→ DIRECTIONS: Copy all entries exactly.
═══ DATA SECTION ═══
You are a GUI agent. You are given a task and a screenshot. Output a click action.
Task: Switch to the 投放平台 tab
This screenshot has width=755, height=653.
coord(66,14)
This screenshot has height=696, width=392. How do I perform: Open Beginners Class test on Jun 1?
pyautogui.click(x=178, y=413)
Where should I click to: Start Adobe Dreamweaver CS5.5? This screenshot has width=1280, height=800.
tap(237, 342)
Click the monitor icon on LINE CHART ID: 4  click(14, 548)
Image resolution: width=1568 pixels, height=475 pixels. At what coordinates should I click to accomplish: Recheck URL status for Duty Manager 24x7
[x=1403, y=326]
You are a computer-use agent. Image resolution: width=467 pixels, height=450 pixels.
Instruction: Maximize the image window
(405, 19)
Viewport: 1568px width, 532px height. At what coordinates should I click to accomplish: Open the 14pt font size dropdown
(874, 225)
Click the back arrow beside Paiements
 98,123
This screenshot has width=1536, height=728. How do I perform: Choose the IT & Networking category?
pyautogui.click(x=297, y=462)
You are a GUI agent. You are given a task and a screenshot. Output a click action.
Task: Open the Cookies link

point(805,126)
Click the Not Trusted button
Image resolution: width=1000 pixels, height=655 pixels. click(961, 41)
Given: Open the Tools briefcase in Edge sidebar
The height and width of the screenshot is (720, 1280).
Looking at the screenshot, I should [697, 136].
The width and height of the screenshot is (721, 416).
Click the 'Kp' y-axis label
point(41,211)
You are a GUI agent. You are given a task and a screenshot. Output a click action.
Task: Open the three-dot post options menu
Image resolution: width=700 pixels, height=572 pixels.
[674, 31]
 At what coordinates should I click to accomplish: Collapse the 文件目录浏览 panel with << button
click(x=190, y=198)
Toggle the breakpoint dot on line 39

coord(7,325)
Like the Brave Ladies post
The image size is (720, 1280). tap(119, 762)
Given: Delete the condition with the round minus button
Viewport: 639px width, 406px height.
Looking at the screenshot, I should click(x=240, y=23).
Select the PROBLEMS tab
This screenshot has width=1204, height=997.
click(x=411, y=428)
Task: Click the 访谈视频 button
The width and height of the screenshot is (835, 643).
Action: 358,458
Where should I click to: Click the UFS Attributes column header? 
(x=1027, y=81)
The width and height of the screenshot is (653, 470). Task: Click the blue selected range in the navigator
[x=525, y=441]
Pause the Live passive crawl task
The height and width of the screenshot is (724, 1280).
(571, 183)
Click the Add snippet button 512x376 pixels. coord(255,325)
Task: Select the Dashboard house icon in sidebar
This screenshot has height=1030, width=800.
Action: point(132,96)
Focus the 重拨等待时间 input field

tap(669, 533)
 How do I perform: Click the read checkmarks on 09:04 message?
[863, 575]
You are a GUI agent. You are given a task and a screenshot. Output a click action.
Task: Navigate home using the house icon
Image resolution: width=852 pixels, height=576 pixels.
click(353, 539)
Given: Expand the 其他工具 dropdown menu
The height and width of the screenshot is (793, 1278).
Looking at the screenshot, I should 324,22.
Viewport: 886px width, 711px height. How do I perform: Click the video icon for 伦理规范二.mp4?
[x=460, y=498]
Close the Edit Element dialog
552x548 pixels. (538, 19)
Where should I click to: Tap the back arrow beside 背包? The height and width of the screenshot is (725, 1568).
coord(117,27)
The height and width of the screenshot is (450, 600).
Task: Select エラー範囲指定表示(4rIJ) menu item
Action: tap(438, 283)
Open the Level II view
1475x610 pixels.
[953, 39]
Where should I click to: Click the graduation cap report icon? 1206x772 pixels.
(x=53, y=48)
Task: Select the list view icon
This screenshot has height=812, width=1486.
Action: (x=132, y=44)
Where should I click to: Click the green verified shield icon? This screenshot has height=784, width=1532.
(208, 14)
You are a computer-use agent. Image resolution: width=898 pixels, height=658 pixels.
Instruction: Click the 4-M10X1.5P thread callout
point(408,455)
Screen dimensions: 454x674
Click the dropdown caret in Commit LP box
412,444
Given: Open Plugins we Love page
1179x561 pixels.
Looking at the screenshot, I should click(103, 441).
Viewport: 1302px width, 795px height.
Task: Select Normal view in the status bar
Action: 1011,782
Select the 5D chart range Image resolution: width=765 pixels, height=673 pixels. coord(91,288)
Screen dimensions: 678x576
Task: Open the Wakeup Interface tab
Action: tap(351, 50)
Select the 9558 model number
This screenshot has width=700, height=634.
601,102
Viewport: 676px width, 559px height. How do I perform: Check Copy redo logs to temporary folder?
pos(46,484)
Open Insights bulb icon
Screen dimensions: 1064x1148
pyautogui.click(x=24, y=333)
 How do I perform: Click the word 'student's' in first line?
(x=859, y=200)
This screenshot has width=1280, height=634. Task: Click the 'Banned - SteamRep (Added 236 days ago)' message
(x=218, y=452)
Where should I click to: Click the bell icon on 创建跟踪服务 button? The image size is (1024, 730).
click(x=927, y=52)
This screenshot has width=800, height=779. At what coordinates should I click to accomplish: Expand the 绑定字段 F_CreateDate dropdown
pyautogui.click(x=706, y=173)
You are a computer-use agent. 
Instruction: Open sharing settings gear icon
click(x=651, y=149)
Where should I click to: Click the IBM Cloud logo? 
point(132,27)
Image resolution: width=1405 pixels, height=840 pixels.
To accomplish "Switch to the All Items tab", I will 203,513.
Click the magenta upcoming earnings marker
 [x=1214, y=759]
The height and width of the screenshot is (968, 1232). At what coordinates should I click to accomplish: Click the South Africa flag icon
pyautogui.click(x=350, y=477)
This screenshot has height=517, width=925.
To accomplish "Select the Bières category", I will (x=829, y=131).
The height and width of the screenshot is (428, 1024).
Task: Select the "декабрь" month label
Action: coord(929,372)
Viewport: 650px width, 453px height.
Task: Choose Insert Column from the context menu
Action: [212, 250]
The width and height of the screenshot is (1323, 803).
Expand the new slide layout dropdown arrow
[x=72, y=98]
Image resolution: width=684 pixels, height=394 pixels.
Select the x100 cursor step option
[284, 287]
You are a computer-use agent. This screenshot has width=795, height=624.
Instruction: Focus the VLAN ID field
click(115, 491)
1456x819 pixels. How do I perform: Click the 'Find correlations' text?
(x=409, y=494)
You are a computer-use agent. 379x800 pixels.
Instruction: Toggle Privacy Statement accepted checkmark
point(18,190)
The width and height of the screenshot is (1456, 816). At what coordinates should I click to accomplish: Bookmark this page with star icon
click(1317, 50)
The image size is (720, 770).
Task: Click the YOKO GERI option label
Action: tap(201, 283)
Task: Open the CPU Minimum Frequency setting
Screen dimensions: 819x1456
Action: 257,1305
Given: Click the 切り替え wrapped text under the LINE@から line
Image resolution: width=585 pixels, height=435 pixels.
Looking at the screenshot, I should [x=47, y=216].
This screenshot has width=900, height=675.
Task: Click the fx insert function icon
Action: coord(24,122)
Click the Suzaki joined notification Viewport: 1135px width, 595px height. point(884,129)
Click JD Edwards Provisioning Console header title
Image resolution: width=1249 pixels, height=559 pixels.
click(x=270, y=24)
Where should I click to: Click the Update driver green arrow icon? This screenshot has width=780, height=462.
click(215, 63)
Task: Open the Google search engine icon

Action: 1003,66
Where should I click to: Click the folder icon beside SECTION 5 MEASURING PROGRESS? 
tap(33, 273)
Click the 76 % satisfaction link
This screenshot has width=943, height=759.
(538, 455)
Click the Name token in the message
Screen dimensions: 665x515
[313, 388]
═══
→ ANSWER TO THE PROBLEM:
You are a GUI agent. You are given a task and a screenshot. Output a click action.
Task: Switch to the 投放平台 tab
This screenshot has width=755, height=653.
coord(66,14)
This screenshot has height=696, width=392. How do I perform: Open Beginners Class test on Jun 1?
pyautogui.click(x=178, y=413)
Where should I click to: Start Adobe Dreamweaver CS5.5? This screenshot has width=1280, height=800.
tap(237, 342)
Click the monitor icon on LINE CHART ID: 4  click(14, 548)
Image resolution: width=1568 pixels, height=475 pixels. At what coordinates should I click to accomplish: Recheck URL status for Duty Manager 24x7
[x=1403, y=326]
You are a computer-use agent. Image resolution: width=467 pixels, height=450 pixels.
Instruction: Maximize the image window
(405, 19)
Viewport: 1568px width, 532px height. At what coordinates should I click to accomplish: Open the 14pt font size dropdown
(874, 225)
Click the back arrow beside Paiements
 98,123
This screenshot has width=1536, height=728. How do I perform: Choose the IT & Networking category?
pyautogui.click(x=297, y=462)
You are a GUI agent. You are given a task and a screenshot. Output a click action.
Task: Open the Cookies link

point(805,126)
Click the Not Trusted button
Image resolution: width=1000 pixels, height=655 pixels. click(961, 41)
Given: Open the Tools briefcase in Edge sidebar
The height and width of the screenshot is (720, 1280).
Looking at the screenshot, I should [697, 136].
The width and height of the screenshot is (721, 416).
Click the 'Kp' y-axis label
point(41,211)
You are a GUI agent. You are given a task and a screenshot. Output a click action.
Task: Open the three-dot post options menu
Image resolution: width=700 pixels, height=572 pixels.
[674, 31]
 At what coordinates should I click to accomplish: Collapse the 文件目录浏览 panel with << button
click(x=190, y=198)
Toggle the breakpoint dot on line 39

coord(7,325)
Like the Brave Ladies post
The image size is (720, 1280). tap(119, 762)
Given: Delete the condition with the round minus button
Viewport: 639px width, 406px height.
Looking at the screenshot, I should click(x=240, y=23).
Select the PROBLEMS tab
This screenshot has width=1204, height=997.
click(x=411, y=428)
Task: Click the 访谈视频 button
The width and height of the screenshot is (835, 643).
Action: 358,458
Where should I click to: Click the UFS Attributes column header? 
(x=1027, y=81)
The width and height of the screenshot is (653, 470). Task: Click the blue selected range in the navigator
[x=525, y=441]
Pause the Live passive crawl task
The height and width of the screenshot is (724, 1280).
(571, 183)
Click the Add snippet button 512x376 pixels. coord(255,325)
Task: Select the Dashboard house icon in sidebar
This screenshot has height=1030, width=800.
Action: point(132,96)
Focus the 重拨等待时间 input field

tap(669, 533)
 How do I perform: Click the read checkmarks on 09:04 message?
[863, 575]
You are a GUI agent. You are given a task and a screenshot. Output a click action.
Task: Navigate home using the house icon
Image resolution: width=852 pixels, height=576 pixels.
click(353, 539)
Given: Expand the 其他工具 dropdown menu
The height and width of the screenshot is (793, 1278).
Looking at the screenshot, I should 324,22.
Viewport: 886px width, 711px height. How do I perform: Click the video icon for 伦理规范二.mp4?
[x=460, y=498]
Close the Edit Element dialog
552x548 pixels. (538, 19)
Where should I click to: Tap the back arrow beside 背包? The height and width of the screenshot is (725, 1568).
coord(117,27)
The height and width of the screenshot is (450, 600).
Task: Select エラー範囲指定表示(4rIJ) menu item
Action: tap(438, 283)
Open the Level II view
1475x610 pixels.
[953, 39]
Where should I click to: Click the graduation cap report icon? 1206x772 pixels.
(x=53, y=48)
Task: Select the list view icon
This screenshot has height=812, width=1486.
Action: (x=132, y=44)
Where should I click to: Click the green verified shield icon? This screenshot has height=784, width=1532.
(208, 14)
You are a computer-use agent. Image resolution: width=898 pixels, height=658 pixels.
Instruction: Click the 4-M10X1.5P thread callout
point(408,455)
Screen dimensions: 454x674
Click the dropdown caret in Commit LP box
412,444
Given: Open Plugins we Love page
1179x561 pixels.
Looking at the screenshot, I should click(103, 441).
Viewport: 1302px width, 795px height.
Task: Select Normal view in the status bar
Action: 1011,782
Select the 5D chart range Image resolution: width=765 pixels, height=673 pixels. coord(91,288)
Screen dimensions: 678x576
Task: Open the Wakeup Interface tab
Action: tap(351, 50)
Select the 9558 model number
This screenshot has width=700, height=634.
601,102
Viewport: 676px width, 559px height. How do I perform: Check Copy redo logs to temporary folder?
pos(46,484)
Open Insights bulb icon
Screen dimensions: 1064x1148
pyautogui.click(x=24, y=333)
 How do I perform: Click the word 'student's' in first line?
(x=859, y=200)
This screenshot has width=1280, height=634. Task: Click the 'Banned - SteamRep (Added 236 days ago)' message
(x=218, y=452)
Where should I click to: Click the bell icon on 创建跟踪服务 button? The image size is (1024, 730).
click(x=927, y=52)
This screenshot has width=800, height=779. At what coordinates should I click to accomplish: Expand the 绑定字段 F_CreateDate dropdown
pyautogui.click(x=706, y=173)
You are a computer-use agent. 
Instruction: Open sharing settings gear icon
click(x=651, y=149)
Where should I click to: Click the IBM Cloud logo? 
point(132,27)
Image resolution: width=1405 pixels, height=840 pixels.
To accomplish "Switch to the All Items tab", I will 203,513.
Click the magenta upcoming earnings marker
 [x=1214, y=759]
The height and width of the screenshot is (968, 1232). At what coordinates should I click to accomplish: Click the South Africa flag icon
pyautogui.click(x=350, y=477)
This screenshot has height=517, width=925.
To accomplish "Select the Bières category", I will (x=829, y=131).
The height and width of the screenshot is (428, 1024).
Task: Select the "декабрь" month label
Action: coord(929,372)
Viewport: 650px width, 453px height.
Task: Choose Insert Column from the context menu
Action: [212, 250]
The width and height of the screenshot is (1323, 803).
Expand the new slide layout dropdown arrow
[x=72, y=98]
Image resolution: width=684 pixels, height=394 pixels.
Select the x100 cursor step option
[284, 287]
You are a computer-use agent. This screenshot has width=795, height=624.
Instruction: Focus the VLAN ID field
click(115, 491)
1456x819 pixels. How do I perform: Click the 'Find correlations' text?
(x=409, y=494)
You are a computer-use agent. 379x800 pixels.
Instruction: Toggle Privacy Statement accepted checkmark
point(18,190)
The width and height of the screenshot is (1456, 816). At what coordinates should I click to accomplish: Bookmark this page with star icon
click(1317, 50)
The image size is (720, 770).
Task: Click the YOKO GERI option label
Action: tap(201, 283)
Task: Open the CPU Minimum Frequency setting
Screen dimensions: 819x1456
Action: 257,1305
Given: Click the 切り替え wrapped text under the LINE@から line
Image resolution: width=585 pixels, height=435 pixels.
Looking at the screenshot, I should [x=47, y=216].
This screenshot has width=900, height=675.
Task: Click the fx insert function icon
Action: coord(24,122)
Click the Suzaki joined notification Viewport: 1135px width, 595px height. point(884,129)
Click JD Edwards Provisioning Console header title
Image resolution: width=1249 pixels, height=559 pixels.
click(x=270, y=24)
Where should I click to: Click the Update driver green arrow icon? This screenshot has width=780, height=462.
click(215, 63)
Task: Open the Google search engine icon

Action: 1003,66
Where should I click to: Click the folder icon beside SECTION 5 MEASURING PROGRESS? 
tap(33, 273)
Click the 76 % satisfaction link
This screenshot has width=943, height=759.
(538, 455)
Click the Name token in the message
Screen dimensions: 665x515
[313, 388]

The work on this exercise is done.